Zacharias adota a defesa por maior autonomia para que os estados possam definir leis próprias sobre o tema. “Sei que há questionamento em relação à Constituição, mas em outros países, como nos Estados Unidos, cada estado tem seu poder de legislar. Então, acho que não pode ser uma exclusividade só do Congresso. Tem estado que vai aceitar e outros, não. Goiás seria um estado que passaria uma lei assim, tranquilo”, avalia.

O deputado do União Brasil admite as barreiras constitucionais do projeto, mas aponta que, no mérito, a proposta tem capacidade de encontrar a maioria dos parlamentares. “Tinha que ser por uma PEC. Por conta dessa questão da inconstitucionalidade, não deve ir para frente. Mas o projeto tem potencial para passar. Não sei se o governo tem hoje maioria para derrubar isso. Até porque a maioria lá é de pessoas que têm essa representatividade, principalmente do agronegócio”, considera Zacharias.

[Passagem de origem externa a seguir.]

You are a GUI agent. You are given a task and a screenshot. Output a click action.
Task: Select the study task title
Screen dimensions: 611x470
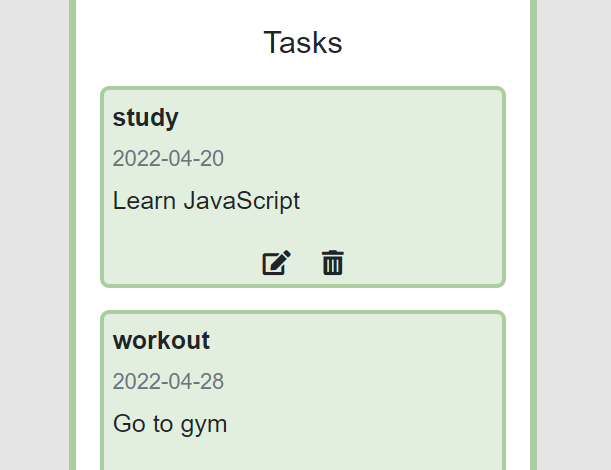click(145, 118)
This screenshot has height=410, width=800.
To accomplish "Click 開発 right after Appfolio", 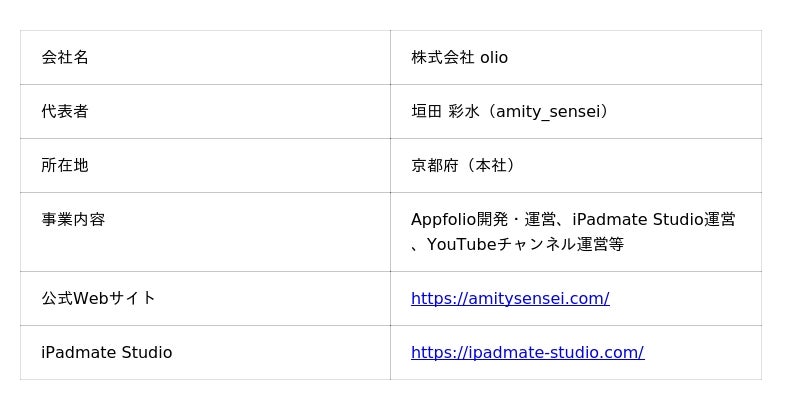I will [492, 219].

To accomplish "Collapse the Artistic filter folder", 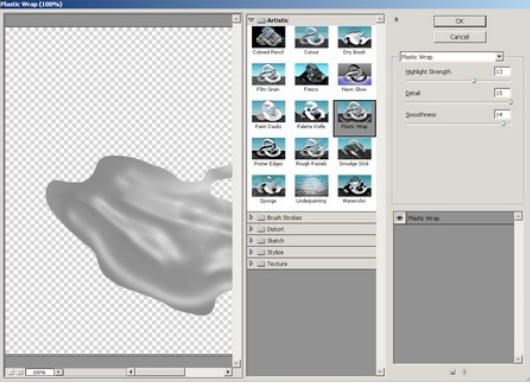I will [251, 20].
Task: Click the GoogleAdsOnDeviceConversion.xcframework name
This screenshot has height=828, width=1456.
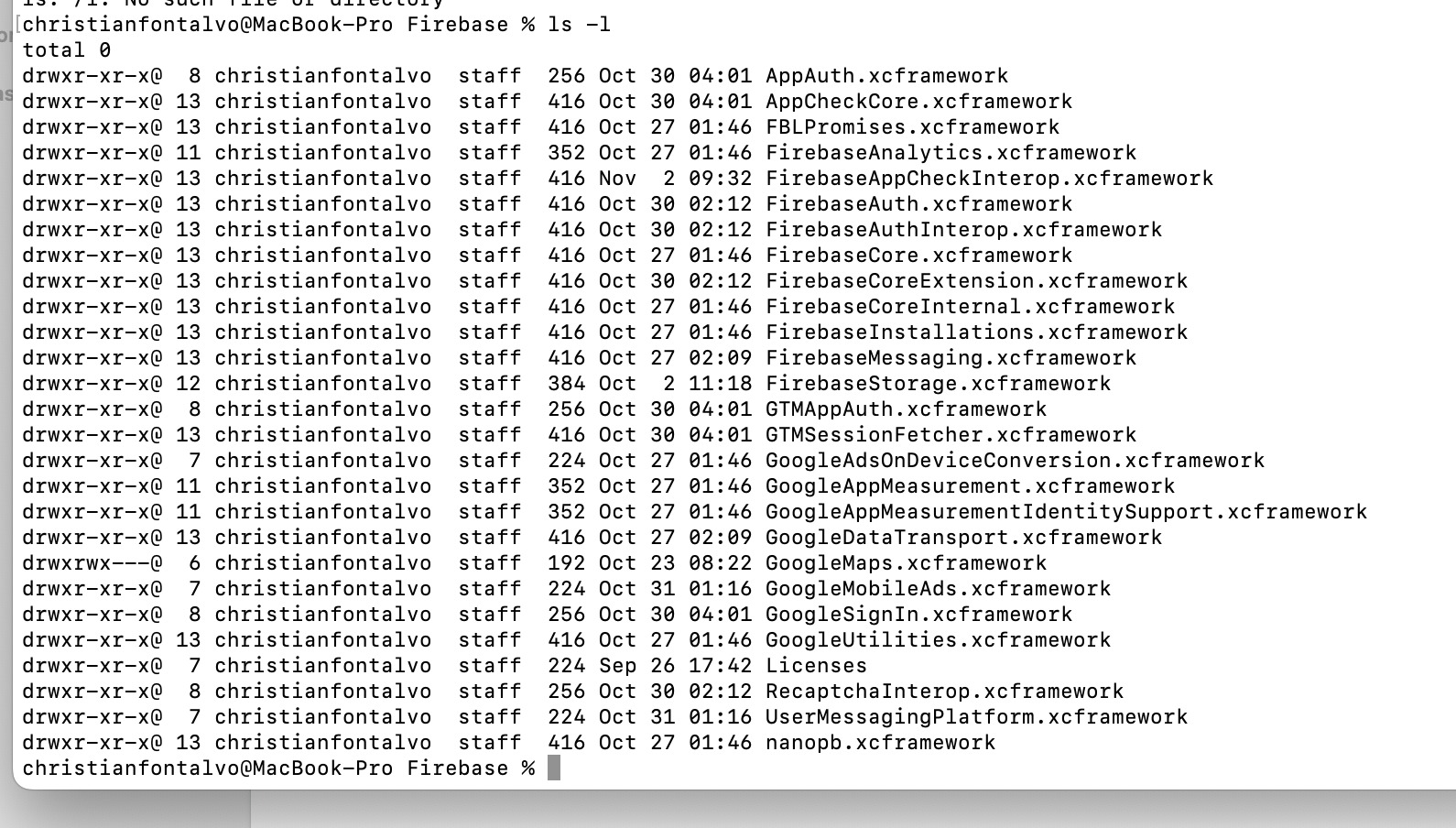Action: 1015,461
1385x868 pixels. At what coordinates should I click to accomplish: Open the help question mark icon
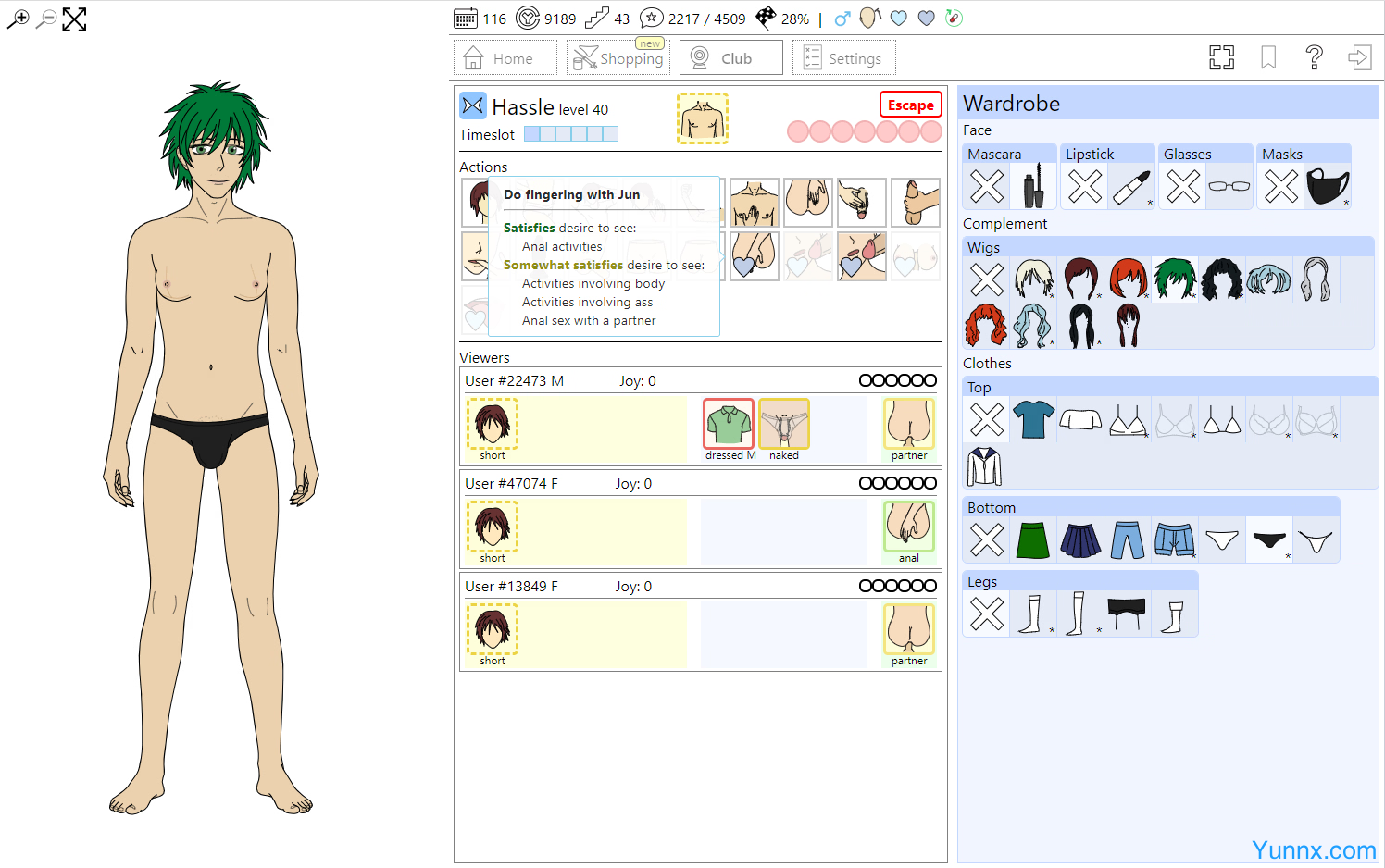(1314, 58)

O texto foi aprovado na comissão com 34 votos favoráveis e 30 contrários, depois de seguidas tentativas de manobras regimentais por deputados da base do governo. O deputado Patrus Ananias (PT-MG) apresentou voto em separado pela inconstitucionalidade da proposta, com avaliação de que “estados e DF podem complementar residualmente a legislação federal”, mas não podem ter “um cheque em branco para legislar de maneira diversa à legislação nacional”.